The present findings, which shed new light on morphological processing at the single-word level, inspire further questions about the neurocognitive processes involved in comprehension beyond single-word recognition. Recent theoretical perspectives suggests that morphology makes a multi-dimensional contribution to reading comprehension. In particular, the morphological pathways framework (Levesque et al., 2020) notes the importance of both implicit and explicit morphological skills in supporting comprehension through underlying reading processes such as morphological analysis and morphological decoding. Although this study reveals the brain bases of implicit morphological processing, neither experimental task in this study required explicit or conscious knowledge of morphemes. We may deepen our theoretical understanding of these reading processes by studying the brain bases of both implicit and explicit morphological awareness, in spoken language (as in the present study), as well as in print processing.
Our behavioral measures are not as extensive as might be possible in a behavioral-only approach. The present measures were limited to only two tasks of morphological awareness, although there are many others that tap into morphological analyses in greater detail (Goodwin et al., 2017; Levesque et al., 2019). The relation between these morphological skills, and the neurocognitive processes that support them, are important directions for future research.
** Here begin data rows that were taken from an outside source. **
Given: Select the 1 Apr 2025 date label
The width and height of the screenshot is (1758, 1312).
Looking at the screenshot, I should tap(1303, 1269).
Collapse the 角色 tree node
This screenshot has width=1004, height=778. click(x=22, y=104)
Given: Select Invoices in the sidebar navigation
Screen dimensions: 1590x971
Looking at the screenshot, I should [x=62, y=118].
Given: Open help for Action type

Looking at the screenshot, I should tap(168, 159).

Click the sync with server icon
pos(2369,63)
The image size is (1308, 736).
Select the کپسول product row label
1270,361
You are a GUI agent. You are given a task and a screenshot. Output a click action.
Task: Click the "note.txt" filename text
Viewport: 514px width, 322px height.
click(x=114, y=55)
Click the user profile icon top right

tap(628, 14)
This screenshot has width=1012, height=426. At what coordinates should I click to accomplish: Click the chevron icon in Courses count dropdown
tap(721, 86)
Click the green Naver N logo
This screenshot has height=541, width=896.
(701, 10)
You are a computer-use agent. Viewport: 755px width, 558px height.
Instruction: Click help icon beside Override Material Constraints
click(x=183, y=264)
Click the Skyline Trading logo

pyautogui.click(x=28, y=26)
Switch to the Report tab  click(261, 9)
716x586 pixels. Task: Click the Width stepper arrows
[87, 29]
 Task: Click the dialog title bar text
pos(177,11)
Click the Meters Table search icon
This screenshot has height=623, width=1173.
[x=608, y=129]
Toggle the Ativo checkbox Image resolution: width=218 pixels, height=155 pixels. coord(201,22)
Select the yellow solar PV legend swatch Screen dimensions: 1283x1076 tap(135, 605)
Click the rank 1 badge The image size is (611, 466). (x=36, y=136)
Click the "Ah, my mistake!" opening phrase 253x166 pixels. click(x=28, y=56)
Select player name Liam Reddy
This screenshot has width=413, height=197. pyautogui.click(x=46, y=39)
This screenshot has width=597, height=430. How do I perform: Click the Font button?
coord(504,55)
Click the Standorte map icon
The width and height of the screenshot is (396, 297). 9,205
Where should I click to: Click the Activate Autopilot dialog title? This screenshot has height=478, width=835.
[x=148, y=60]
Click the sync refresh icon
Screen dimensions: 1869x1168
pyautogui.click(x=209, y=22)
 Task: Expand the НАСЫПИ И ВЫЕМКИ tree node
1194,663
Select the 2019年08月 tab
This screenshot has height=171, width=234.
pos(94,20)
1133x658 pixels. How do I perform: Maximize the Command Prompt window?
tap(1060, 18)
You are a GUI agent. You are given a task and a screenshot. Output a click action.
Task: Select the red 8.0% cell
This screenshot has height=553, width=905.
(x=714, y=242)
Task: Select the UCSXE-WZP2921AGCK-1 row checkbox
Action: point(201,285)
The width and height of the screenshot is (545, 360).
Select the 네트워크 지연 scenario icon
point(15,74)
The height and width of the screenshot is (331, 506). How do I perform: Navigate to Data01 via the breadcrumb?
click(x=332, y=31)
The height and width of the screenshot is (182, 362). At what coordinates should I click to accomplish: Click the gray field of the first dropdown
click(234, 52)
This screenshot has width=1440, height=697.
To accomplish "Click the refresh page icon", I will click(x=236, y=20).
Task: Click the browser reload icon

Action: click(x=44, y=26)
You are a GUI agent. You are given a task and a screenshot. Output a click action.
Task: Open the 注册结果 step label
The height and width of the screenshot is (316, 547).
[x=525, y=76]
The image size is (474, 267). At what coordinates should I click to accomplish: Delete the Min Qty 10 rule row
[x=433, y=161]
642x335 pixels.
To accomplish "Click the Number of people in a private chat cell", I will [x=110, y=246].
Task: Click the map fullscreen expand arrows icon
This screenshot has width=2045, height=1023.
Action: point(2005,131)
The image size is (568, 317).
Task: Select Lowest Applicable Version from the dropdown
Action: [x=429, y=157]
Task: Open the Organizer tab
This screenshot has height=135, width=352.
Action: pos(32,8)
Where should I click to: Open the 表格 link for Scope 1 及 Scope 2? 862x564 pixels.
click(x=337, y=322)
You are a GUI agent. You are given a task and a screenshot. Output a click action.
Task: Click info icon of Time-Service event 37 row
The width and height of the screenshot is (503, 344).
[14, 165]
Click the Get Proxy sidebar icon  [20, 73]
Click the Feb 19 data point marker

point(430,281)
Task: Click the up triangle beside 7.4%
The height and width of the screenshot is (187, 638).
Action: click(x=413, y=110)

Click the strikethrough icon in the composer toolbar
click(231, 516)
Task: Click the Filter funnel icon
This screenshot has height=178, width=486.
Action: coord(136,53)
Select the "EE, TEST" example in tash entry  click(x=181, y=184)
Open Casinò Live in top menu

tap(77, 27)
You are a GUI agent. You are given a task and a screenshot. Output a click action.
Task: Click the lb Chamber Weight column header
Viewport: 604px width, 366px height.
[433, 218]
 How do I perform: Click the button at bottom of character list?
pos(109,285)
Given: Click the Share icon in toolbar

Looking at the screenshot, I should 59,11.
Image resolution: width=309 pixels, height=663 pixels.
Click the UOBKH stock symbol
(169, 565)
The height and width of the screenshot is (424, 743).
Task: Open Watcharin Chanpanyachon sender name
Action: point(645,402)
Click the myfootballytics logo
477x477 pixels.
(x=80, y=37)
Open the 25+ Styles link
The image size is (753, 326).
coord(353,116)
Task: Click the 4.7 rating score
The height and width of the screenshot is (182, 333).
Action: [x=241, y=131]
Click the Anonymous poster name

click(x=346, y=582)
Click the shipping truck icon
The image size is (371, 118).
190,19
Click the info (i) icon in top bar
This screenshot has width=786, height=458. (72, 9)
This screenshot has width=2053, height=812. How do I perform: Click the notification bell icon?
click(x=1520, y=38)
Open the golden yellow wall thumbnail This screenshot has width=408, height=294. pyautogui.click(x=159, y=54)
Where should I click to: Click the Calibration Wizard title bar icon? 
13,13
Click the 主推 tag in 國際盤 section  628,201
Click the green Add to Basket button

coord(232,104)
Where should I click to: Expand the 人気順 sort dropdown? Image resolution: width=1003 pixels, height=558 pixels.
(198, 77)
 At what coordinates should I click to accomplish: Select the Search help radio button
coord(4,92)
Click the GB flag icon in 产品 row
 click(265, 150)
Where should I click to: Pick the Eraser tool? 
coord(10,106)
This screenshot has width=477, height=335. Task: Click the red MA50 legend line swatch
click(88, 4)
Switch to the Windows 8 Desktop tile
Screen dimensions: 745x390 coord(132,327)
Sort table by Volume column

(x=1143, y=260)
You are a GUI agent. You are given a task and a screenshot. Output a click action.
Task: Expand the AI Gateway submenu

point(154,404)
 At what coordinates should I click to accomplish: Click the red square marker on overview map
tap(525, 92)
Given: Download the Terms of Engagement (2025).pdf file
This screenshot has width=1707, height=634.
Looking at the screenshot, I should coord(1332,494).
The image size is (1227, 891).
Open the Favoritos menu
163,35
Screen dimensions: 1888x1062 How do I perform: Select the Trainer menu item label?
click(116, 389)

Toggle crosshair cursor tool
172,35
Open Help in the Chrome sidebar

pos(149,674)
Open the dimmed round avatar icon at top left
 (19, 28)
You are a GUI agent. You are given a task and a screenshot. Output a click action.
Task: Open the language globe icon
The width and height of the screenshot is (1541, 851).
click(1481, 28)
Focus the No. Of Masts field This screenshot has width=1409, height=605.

We might also ask how processing free root morphemes, as studied here, might differ from processing bound roots (e.g., in-ject, e-ject-ion). Furthermore, we recognize that our sample was relatively demographically homogeneous and of predominantly high SES, which may impede the generalizability of our findings. Finally, although locations of each fNIRS channel have been systematically mapped to MNI space using both photogrammetry and MRI (see Hu et al., 2020), we should nevertheless be cautious when mapping pediatric data to standard space. However, because age-related differences in brain morphology are most pronounced in subcortical regions (e.g., Fonov et al., 2011), this limitation may be less of a concern for our fNIRS analysis. fNIRS provides rich information about cortical activity in the perisylvian language network, but fNIRS data cannot support inferences about subcortical regions or regions outside the scope of the probeset.
Conclusions
The present study sheds light on the association between morphological awareness and reading comprehension, and the neurocognitive mechanisms underlying this association, in typical and impaired readers. Our findings add to a growing body of knowledge indicating the importance of morphology for successful reading. We provide some of the first evidence of distinct neurocognitive processes underlying free root and derivational morphological processing in developing readers of English, and reveal an interaction between morphological processing and reading skill. Our findings indicate that better reading comprehension is associated with increased activation in left hemisphere brain regions associated with language processing and speech-to-print mapping. These findings not only underscore the importance of morphological awareness for successful reading development, but highlight the specific importance of derivational morphology for reading comprehension in English.
Supplementary Material
Funding
This research was supported by NIH grant R01HD092498.
Footnotes
Conflict of interest The authors declare no conflict of interest.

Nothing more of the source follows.